Inspired by both Greek tragedy and Greek myths, Desire Under the Elms
explores large, difficult themes of greed, vengeance, desire, and troubled, even incestuous, family dynamics. The play begins in New England in 1850, outside a farmhouse flanked by two large, domineering elm trees. Eben Cabot, a handsome young man, comes out and rings a bell, signaling to his half-brothers, Simeon and Peter, to come in for supper. When Eben returns inside, his half-brothers arrive discussing heading west in search of gold. Eben leans through the window, and they talk about their father, a tough 75-year-old man known simply as Cabot. They discuss how the old man left two months ago and conclude that they cannot head west until he dies. Eben says he wishes their father were already dead. Over supper in the farmhouse kitchen, Simeon and Peter chastise their half-brother for this, but Eben refuses to back down, claiming that Cabot overworked his mother, leading to her premature death. He also blames his half-brothers for failing to protect her. When Eben leaves to visit a prostitute, Simeon and Peter say that Eben is just like their father.

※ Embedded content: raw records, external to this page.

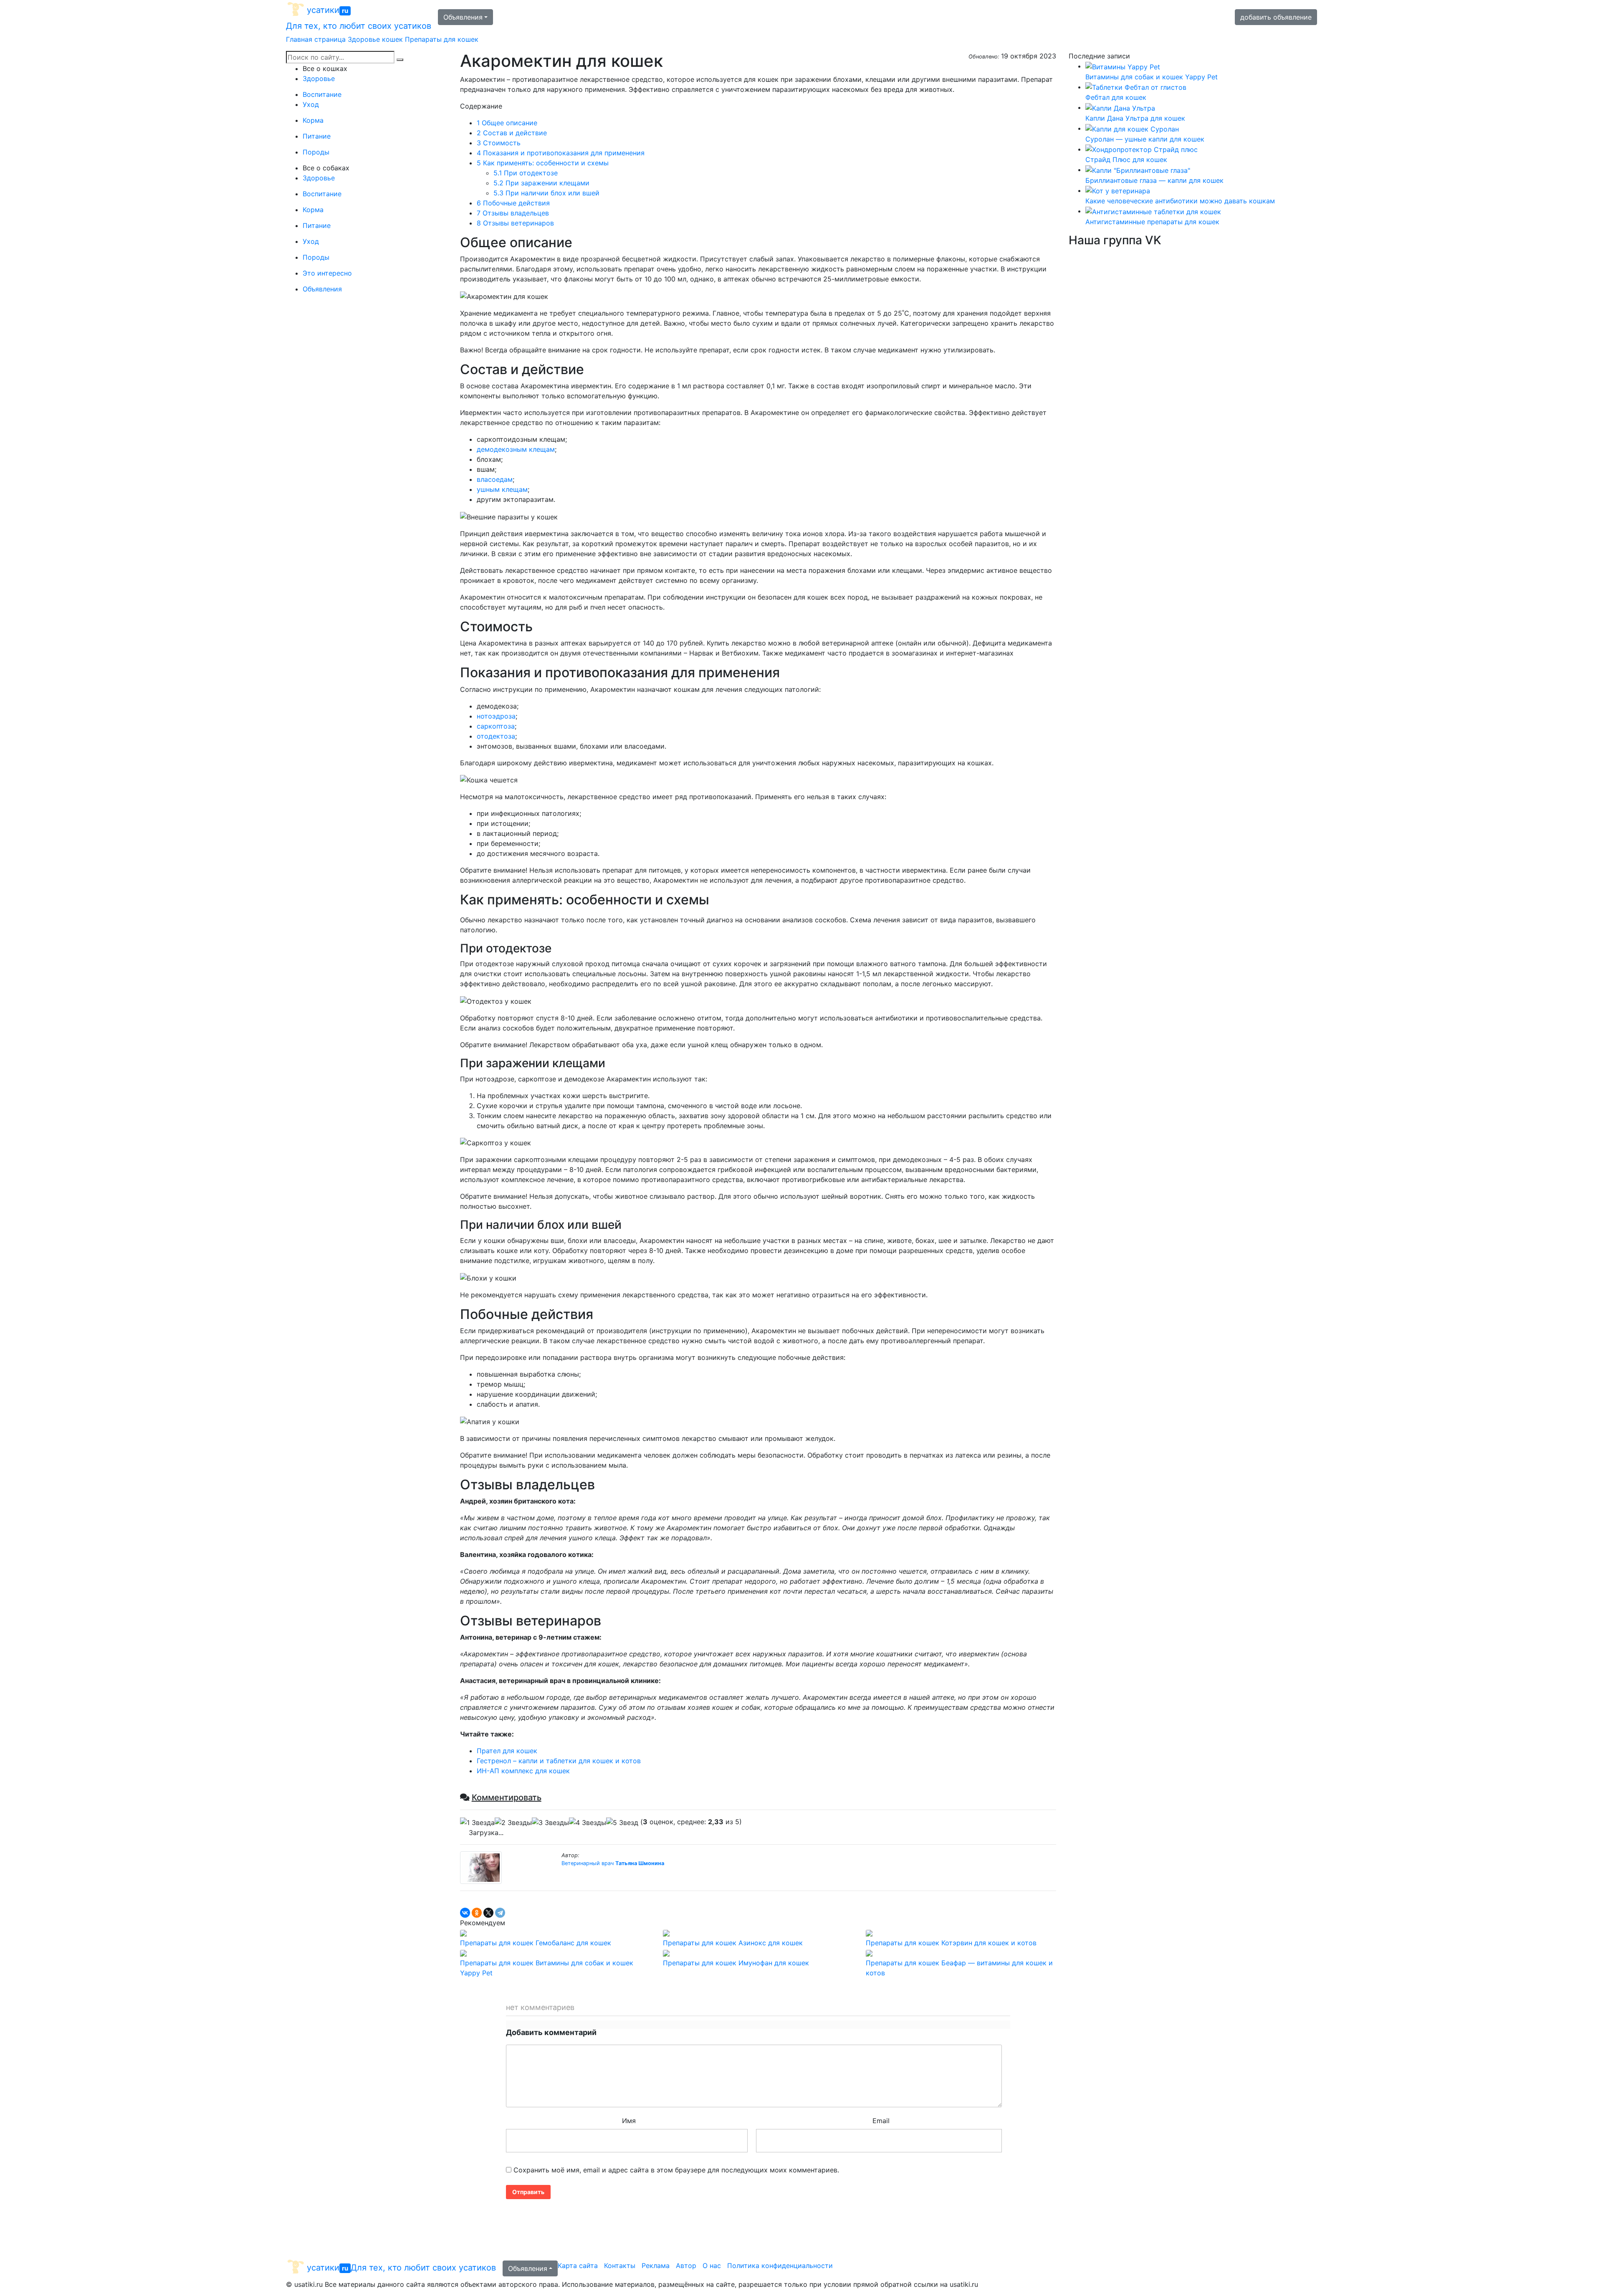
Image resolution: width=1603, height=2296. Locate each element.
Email (881, 2120)
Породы (316, 152)
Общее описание (507, 123)
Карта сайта (578, 2265)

Eben returns that night with news that their father is returning with his new, thirty-five-year-old bride. Simeon and Peter decide to head to California, accepting that Cabot’s new wife will inherit the farm. Eben offers to buy their shares of the farm for $300 each. They say they will think about it but quickly decide to stop working on the farm. The next day, they drink while Eben starts the farm’s chores. When Eben spots Cabot and his wife, Abbie, approaching, Simeon and Peter decide they cannot stay on the farm once the old man returns, so they sign over their shares to Eben, and he pays them the money. When the newlyweds arrive, Abbie immediately begins bragging that the farm is hers while Cabot reprimands Simeon and Peter for not working. They tell him delightedly that they are now free and heading to California, and they mock both Abbie and their father, saying that Eben is just like the old man and will chew him up and spit him out. When Cabot threatens to have them committed to a mental asylum, they smash a window and leave, singing and laughing. Inside the house, Abbie encounters Eben for the first time. They are powerfully attracted to one another, and Abbie immediately starts behaving seductively. However, Eben rejects her advances, saying Cabot bought her like a prostitute and claiming the farm as his own. They argue and Eben storms off, conflicted and confused by his anger and lust, taunting his father who tells him he should be working.

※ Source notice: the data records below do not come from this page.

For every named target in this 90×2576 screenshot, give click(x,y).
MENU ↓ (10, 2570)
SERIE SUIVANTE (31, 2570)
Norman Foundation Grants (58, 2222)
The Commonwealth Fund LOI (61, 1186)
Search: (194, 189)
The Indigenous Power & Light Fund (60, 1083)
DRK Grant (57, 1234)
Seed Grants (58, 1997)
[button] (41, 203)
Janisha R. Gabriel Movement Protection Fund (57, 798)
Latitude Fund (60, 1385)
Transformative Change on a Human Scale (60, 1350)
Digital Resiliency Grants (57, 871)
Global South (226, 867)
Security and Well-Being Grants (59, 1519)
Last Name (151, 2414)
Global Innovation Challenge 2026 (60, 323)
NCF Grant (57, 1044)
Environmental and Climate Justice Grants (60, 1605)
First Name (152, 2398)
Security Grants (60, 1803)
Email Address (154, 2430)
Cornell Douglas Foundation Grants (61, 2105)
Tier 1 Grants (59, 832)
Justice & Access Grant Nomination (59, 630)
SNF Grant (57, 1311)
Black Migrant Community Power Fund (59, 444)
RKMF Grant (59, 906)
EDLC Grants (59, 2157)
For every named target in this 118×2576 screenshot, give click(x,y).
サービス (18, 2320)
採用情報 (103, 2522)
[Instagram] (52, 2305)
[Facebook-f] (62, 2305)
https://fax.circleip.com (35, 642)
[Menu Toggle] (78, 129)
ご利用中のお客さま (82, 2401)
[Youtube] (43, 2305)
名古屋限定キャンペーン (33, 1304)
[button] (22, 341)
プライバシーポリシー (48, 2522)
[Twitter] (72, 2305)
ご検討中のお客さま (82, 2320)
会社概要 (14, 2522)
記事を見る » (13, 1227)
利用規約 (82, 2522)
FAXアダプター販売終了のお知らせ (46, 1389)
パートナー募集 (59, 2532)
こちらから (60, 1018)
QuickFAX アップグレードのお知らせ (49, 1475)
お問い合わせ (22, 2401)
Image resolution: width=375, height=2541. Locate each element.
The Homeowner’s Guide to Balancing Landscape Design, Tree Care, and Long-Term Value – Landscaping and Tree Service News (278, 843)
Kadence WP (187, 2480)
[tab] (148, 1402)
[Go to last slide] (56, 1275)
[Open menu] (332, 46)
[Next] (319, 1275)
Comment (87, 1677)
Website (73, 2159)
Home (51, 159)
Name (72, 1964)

Two months later, Abbie again attempts to seduce Eben, but he remains focused on gaining the farm and turns her down. Concerned that Cabot is warming to the idea of Eben inheriting the farm, Abbie tells her husband that his son has been flirting with her. Cabot is furious and threatens to kill Eben or drive him from the farm, but Abbie talks him down. She proposes that she and Cabot have a son. Cabot is delighted and promises they will have the farm when he dies. He also talks about how lonely his life has been, but Abbie is unimpressed and goes to Eben’s room to kiss the younger man. Eben tries to resist but eventually agrees to be with Abbie in the parlor, a long-unused room haunted by Eben’s mother’s presence, reasoning that his mother would approve of this as a form vengeance against Cabot. Eben and Abbie then begin an affair, characterized by undertones of incest with Abbie presenting herself as Eben’s new mother whilst simultaneously seducing him.

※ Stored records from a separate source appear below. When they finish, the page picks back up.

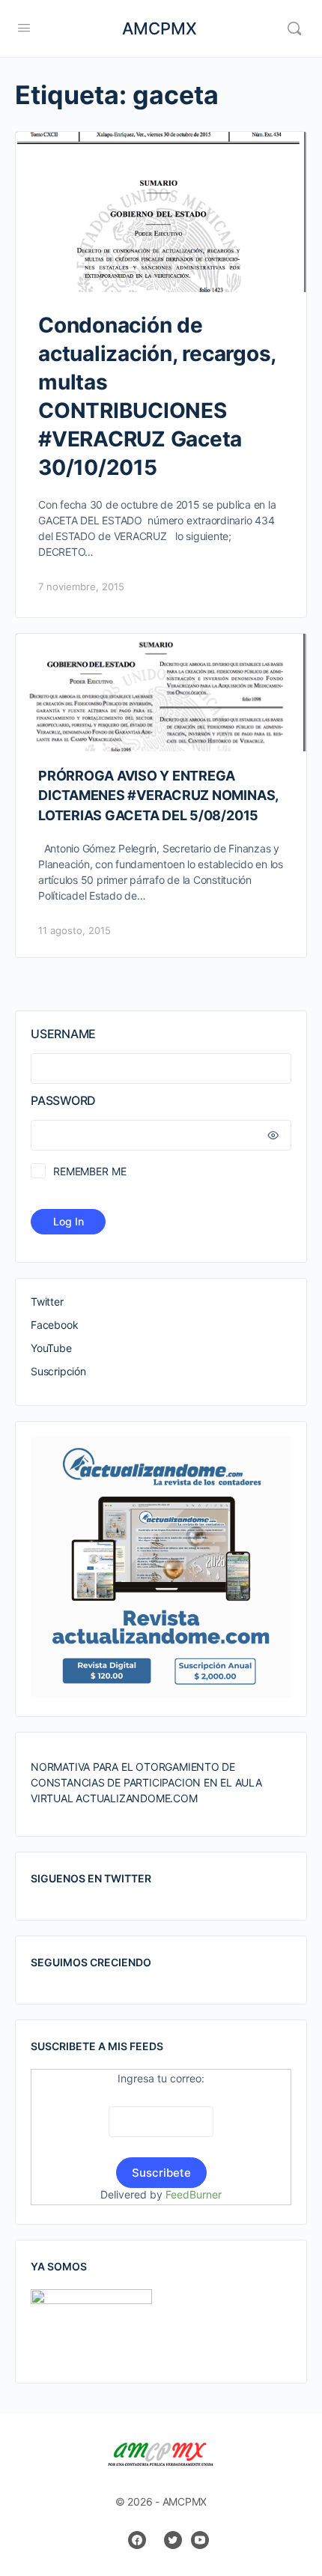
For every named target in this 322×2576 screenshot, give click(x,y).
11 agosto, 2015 (74, 930)
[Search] (294, 28)
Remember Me (89, 1171)
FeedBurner (193, 2194)
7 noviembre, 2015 (81, 587)
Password (63, 1100)
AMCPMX (159, 28)
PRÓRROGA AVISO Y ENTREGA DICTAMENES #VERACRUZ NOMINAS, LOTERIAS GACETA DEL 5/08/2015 (158, 795)
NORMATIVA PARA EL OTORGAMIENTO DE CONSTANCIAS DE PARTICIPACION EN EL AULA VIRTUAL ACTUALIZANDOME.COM (146, 1782)
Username (63, 1033)
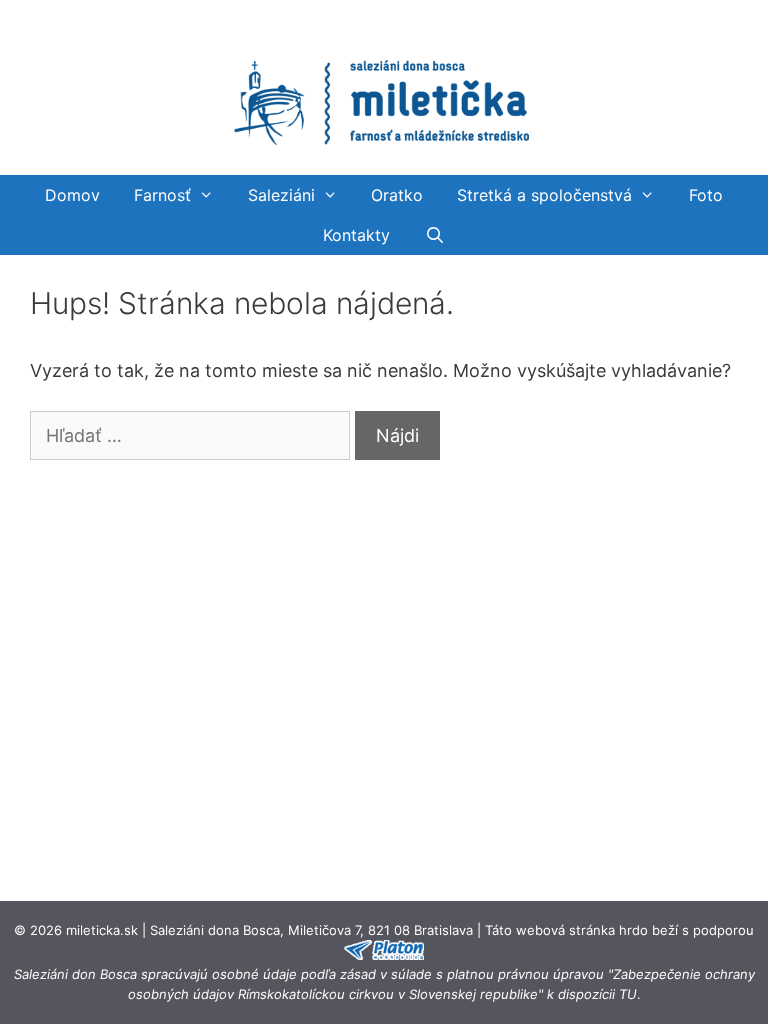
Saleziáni (281, 195)
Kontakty (356, 235)
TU (628, 994)
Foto (706, 195)
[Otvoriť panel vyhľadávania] (434, 235)
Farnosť (162, 195)
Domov (72, 195)
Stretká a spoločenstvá (544, 195)
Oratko (397, 195)
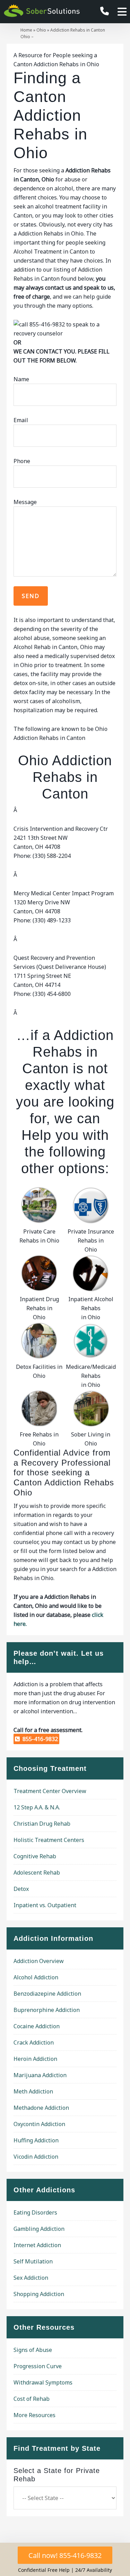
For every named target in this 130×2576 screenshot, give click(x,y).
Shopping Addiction (39, 2294)
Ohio (41, 30)
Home (26, 30)
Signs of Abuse (33, 2350)
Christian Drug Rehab (42, 1823)
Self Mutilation (33, 2261)
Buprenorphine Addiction (47, 2010)
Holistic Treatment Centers (49, 1840)
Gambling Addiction (39, 2229)
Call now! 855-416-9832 (65, 2555)
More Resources (34, 2415)
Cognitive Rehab (35, 1856)
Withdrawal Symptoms (43, 2382)
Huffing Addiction (36, 2140)
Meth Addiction (33, 2091)
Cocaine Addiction (37, 2026)
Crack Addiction (34, 2042)
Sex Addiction (31, 2277)
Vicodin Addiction (36, 2156)
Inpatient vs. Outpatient (45, 1905)
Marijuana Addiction (40, 2075)
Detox (21, 1889)
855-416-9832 (39, 1739)
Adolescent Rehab (37, 1872)
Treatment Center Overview (50, 1791)
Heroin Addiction (35, 2059)
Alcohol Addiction (36, 1977)
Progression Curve (38, 2366)
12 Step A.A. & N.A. (37, 1807)
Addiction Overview (39, 1961)
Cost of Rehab (32, 2399)
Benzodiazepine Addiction (47, 1993)
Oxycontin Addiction (39, 2124)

Several months later, Abbie bears Eben a son, but Cabot believes that the child is his and throws a party to celebrate, entirely missing various partygoers’ allusions to Abbie and Eben’s affair. Later that night, Cabot tells Eben the farm will go to Abbie and the child Cabot believes to be his own, and the two men fight. Abbie separates them but, once Cabot has returned indoors, Eben accuses her of using him to get pregnant so she could claim the child was Cabot’s and take the farm. Abbie is distraught and promises to find a way to prove him wrong. The next morning, as Eben prepares to leave for California, Abbie tells him that she has killed their son, proving that she is not simply trying to steal the farm from him. Shocked and appalled, Eben goes to tell the local sheriff. When Cabot comes down for breakfast, Abbie tells him what has happened, and Eben returns to tell her that he loves and trusts her and that he is also responsible for the child’s death. Disgusted and distressed, Cabot wants to burn down the farm and leave for California, but concludes that God wants him to stay and live a difficult and lonely life. Finally, the sheriff arrives to arrest Abbie, but Eben also confesses. The play ends with the sheriff leading them both away and saying that the farm is so pleasant he wished to own it himself.Desire Under the Elms
reflects O’Neill’s interest in Greek theater, both in its presentation of the inescapable, tragic fate awaiting its characters and in its treatment of subjects such as incest and infanticide. Such themes made the play highly controversial and it was banned for several years in some American states and for more than fifteen years in Britain. One early production in Los Angeles led to the entire cast facing obscenity charges. However, the play is now recognized as a great work by one of America’s foremost playwrights and continues to be frequently performed throughout the world.